Google Invests In China With Entrance Into eSports Streaming


Google is one of the largest companies in the world but it's currently shut out of the second largest market in the world: China.

The company tried to maintain a presence in this country with its search engine. However, the restrictive rules regarding internet usage made the tech giant leave. Now, it is looking for ways to get back into it and one of the ways to do so is through investments.

Google Invests In eSports Startup In China

The search engine is banned in China and to get back into the country, Google invested in Chushou, a Chinese live streaming eSports platform that specializes in mobile games. With Google's investment into the startup, its funding is increased to $120 million.

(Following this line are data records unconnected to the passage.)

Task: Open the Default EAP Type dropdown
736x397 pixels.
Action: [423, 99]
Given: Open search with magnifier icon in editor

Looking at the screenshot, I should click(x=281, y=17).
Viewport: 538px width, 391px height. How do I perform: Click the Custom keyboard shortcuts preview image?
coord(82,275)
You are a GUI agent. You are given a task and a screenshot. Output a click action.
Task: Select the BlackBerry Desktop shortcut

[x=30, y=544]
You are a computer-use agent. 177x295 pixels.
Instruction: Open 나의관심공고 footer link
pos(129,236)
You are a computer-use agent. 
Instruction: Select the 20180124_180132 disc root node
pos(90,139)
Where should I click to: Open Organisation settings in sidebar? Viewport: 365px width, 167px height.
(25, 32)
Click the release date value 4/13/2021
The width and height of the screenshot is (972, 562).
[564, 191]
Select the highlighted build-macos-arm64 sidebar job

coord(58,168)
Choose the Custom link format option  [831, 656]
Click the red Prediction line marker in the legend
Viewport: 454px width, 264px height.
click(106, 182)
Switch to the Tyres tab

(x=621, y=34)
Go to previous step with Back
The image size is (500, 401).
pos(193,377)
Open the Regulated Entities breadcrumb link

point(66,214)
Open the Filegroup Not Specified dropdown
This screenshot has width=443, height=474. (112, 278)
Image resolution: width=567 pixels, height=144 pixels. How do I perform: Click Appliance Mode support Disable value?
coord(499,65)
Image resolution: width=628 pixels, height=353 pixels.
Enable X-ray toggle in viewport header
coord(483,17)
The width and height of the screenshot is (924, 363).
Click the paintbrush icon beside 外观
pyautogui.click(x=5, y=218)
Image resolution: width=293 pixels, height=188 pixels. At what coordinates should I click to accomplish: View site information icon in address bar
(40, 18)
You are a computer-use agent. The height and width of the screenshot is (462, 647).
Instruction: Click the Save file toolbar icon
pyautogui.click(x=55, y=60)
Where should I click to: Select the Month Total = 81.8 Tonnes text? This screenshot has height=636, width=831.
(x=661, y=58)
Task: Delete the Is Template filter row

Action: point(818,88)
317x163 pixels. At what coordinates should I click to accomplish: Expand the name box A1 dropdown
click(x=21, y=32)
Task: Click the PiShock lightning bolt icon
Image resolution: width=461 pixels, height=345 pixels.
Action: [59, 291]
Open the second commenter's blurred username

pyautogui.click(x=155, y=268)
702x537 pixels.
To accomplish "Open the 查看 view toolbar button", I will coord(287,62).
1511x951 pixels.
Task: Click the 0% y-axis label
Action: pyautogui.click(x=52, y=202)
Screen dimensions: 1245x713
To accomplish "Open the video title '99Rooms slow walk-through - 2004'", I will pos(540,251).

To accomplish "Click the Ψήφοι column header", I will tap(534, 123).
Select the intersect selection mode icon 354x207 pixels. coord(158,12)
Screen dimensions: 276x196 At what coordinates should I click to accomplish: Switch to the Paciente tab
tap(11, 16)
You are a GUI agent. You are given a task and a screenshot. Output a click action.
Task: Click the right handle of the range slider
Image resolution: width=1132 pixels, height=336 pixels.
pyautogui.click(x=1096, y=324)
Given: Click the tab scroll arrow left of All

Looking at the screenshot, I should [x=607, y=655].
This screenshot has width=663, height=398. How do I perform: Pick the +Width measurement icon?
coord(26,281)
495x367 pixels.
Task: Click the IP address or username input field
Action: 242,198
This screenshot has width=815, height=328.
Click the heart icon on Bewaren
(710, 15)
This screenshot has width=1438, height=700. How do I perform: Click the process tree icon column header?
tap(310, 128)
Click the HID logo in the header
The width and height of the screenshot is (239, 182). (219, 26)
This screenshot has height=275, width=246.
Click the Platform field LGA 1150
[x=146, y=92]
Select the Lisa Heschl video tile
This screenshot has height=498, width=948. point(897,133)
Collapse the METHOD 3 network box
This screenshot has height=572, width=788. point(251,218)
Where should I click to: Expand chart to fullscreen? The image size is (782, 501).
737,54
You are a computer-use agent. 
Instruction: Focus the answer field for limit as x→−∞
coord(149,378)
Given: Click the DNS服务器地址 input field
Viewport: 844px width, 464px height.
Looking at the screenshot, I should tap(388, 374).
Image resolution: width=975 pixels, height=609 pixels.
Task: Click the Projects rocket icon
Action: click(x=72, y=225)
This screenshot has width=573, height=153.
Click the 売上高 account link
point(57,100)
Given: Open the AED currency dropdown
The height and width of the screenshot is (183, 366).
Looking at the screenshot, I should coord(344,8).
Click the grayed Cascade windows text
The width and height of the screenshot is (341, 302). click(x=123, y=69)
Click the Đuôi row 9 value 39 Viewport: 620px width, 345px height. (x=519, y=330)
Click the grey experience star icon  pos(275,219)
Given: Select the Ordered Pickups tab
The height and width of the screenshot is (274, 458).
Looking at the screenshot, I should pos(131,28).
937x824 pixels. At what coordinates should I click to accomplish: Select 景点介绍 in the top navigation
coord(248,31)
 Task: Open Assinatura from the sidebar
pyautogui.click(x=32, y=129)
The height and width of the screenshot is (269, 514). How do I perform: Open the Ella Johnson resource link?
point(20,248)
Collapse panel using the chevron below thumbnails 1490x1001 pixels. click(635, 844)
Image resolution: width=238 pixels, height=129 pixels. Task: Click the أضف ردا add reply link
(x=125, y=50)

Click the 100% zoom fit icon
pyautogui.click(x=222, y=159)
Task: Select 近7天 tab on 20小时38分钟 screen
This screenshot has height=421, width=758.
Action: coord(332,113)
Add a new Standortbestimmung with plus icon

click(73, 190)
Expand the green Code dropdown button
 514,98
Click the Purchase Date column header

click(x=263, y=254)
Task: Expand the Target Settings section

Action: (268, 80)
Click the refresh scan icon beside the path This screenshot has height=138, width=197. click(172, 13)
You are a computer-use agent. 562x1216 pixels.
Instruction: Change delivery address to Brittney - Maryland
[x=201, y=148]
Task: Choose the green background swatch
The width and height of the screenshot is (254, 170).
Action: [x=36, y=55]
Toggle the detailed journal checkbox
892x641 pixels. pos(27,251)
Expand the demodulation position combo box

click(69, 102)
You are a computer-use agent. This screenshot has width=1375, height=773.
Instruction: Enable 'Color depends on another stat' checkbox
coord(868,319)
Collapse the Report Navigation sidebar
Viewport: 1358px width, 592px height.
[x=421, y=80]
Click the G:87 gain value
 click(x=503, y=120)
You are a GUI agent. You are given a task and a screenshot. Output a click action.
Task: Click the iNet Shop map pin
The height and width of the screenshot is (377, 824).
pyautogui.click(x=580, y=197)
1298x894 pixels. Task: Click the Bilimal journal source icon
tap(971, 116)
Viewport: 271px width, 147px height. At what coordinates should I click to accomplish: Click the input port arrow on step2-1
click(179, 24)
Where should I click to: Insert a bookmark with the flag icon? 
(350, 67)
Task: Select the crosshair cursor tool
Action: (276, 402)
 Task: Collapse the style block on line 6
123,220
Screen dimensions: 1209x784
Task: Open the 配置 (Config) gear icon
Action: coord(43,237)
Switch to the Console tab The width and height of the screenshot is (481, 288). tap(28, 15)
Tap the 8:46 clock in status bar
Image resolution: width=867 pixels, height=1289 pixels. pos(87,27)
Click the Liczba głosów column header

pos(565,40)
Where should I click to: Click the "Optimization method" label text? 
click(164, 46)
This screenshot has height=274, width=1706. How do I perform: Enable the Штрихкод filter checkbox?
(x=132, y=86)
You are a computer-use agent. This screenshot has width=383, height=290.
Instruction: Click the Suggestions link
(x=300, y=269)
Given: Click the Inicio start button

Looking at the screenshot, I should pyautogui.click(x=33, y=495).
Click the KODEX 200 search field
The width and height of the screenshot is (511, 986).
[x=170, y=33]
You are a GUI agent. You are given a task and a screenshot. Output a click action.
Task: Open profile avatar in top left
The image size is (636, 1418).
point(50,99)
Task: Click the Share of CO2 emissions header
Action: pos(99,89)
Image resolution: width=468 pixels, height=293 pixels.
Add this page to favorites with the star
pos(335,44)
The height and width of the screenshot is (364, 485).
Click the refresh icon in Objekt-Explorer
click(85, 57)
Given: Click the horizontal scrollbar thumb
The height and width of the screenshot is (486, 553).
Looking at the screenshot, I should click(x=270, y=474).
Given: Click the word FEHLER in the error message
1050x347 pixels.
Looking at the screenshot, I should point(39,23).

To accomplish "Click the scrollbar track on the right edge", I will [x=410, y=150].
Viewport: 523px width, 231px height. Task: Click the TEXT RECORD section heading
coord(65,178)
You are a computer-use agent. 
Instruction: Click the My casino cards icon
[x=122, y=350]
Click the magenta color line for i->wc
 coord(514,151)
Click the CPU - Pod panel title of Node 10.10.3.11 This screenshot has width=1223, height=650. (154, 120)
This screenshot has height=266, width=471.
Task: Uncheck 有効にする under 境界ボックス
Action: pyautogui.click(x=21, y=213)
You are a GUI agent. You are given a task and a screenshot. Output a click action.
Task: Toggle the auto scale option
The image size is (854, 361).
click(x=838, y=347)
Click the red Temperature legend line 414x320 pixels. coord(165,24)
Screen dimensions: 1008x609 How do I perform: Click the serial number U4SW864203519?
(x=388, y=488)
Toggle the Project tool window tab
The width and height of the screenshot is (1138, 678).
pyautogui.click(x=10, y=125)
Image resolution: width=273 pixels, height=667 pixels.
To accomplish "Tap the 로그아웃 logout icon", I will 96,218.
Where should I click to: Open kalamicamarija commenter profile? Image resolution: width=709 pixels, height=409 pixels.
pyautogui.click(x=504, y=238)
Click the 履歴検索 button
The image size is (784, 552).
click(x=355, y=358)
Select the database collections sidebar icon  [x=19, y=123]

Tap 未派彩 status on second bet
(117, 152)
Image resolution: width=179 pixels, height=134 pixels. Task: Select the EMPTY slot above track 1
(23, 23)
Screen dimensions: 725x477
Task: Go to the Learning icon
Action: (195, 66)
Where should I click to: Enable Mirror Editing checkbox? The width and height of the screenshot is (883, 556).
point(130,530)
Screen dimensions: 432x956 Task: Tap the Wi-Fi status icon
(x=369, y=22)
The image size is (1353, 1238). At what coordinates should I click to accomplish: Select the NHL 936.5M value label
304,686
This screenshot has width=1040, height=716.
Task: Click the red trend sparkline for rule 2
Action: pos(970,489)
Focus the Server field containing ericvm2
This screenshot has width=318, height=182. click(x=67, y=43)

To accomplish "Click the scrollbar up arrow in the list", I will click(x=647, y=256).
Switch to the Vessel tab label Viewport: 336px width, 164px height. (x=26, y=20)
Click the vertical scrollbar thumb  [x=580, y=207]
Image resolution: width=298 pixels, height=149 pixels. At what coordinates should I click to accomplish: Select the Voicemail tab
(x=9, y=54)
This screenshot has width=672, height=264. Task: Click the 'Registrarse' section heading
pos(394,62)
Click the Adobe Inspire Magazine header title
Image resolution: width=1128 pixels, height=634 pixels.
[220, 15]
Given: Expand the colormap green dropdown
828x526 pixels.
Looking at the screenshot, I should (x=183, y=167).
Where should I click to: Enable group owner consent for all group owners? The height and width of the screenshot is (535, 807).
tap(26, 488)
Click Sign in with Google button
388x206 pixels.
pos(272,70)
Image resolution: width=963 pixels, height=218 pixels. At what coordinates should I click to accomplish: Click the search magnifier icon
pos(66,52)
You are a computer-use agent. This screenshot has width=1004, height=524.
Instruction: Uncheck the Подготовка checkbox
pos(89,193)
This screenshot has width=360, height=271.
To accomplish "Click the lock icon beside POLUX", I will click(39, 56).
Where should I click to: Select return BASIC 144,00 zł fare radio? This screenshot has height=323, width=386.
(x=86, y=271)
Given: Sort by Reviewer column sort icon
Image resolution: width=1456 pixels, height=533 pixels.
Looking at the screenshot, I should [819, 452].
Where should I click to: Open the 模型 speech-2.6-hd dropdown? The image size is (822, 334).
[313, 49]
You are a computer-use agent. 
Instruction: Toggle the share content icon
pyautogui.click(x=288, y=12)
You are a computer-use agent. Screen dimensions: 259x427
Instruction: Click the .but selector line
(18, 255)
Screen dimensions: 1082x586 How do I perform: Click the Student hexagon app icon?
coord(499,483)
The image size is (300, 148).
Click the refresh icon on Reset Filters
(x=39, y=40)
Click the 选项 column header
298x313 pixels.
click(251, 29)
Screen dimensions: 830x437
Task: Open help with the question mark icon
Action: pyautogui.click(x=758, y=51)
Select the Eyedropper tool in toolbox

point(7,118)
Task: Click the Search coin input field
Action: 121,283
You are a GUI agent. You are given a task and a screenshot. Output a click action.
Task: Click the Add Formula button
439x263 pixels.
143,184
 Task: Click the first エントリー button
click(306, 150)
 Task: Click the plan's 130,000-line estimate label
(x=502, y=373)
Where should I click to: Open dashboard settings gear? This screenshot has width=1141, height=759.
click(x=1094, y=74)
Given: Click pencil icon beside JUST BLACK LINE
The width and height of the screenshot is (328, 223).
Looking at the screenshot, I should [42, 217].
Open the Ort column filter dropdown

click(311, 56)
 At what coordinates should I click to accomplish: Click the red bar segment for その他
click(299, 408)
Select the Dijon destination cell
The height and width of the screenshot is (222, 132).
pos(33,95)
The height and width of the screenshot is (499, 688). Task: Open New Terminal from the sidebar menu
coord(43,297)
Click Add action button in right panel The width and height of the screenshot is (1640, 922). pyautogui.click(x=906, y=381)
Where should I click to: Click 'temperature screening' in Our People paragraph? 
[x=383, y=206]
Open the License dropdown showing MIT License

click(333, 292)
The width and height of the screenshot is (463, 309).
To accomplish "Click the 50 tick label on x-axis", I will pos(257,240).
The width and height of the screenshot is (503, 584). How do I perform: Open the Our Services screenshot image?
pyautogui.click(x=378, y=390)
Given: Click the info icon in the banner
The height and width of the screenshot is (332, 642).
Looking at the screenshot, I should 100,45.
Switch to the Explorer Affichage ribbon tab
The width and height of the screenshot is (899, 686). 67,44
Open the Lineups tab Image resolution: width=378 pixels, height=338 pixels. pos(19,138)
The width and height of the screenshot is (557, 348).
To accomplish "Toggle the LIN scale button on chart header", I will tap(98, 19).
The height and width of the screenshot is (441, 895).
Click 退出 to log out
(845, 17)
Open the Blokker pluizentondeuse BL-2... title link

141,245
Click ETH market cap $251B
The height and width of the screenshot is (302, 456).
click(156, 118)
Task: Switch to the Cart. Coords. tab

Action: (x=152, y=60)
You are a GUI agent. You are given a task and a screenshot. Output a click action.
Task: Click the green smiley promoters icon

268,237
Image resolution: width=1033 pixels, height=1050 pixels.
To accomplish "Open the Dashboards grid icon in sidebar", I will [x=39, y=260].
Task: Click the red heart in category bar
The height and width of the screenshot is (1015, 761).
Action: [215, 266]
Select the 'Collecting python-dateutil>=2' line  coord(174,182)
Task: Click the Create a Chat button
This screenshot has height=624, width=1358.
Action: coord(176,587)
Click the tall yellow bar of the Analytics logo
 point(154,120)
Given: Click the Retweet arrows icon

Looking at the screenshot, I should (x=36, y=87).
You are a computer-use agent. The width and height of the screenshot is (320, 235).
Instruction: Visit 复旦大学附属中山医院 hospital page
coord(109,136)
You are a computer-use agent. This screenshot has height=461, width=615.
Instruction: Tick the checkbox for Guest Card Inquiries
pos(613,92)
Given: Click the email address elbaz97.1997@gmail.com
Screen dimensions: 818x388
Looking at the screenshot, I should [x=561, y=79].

However, the multinational company didn't say how much of Chushou it now owns or is valued at the moment. Chushou features 8 million users and almost 250,000 live streams a day.

Apparently, China is a growing market for eSports. Google's investment is set to help the Chinese company grow in the international market.

eSports, as a spectator event, is growing, and Newzoo estimates that 191 million watch eSports frequently and another 194 million tune in occasionally. It also estimates that 42 percent of those who watch eSports do not play the games themselves.

Notably, Google already has a live streaming gaming service that it launched on YouTube.

Second Investment In China

It appears that trying to get back into China is a priority for Google. It is finding different ways to enter the market without going through the search engine route.

In 2015, Google bought a minority stake in artificial intelligence startup, Mobvoi, which is run by former Google engineers. It uses AI to make chatbots that placed into smartphones, cars, and other devices.

Moreover, Google also sees artificial intelligence as a way to get back into China.  In December, it started an artificial intelligence lab in the country.

Before that, Google's AI project, AlphaGo, beat Chinese Go champion and world number 1 player Ke Jie in a Go match that was streamed live on YouTube in May. It was previously thought that it would take AI  decades to achieve this victory.

This Go game made international headlines but wasn't covered very much by the local Chinese media. Some senior officials were also offended by the victory, and it drove China to want to become a leader in AI technology.

Jie went as far as calling AlphaGo "a god of Go." In 2016, AlphaGo defeated high-ranked South Korean Go master Lee Se-dol.

Go is a game that is thousands of years old and is considered extremely complex. Google says there are more moves in the game than there are atoms in the universe.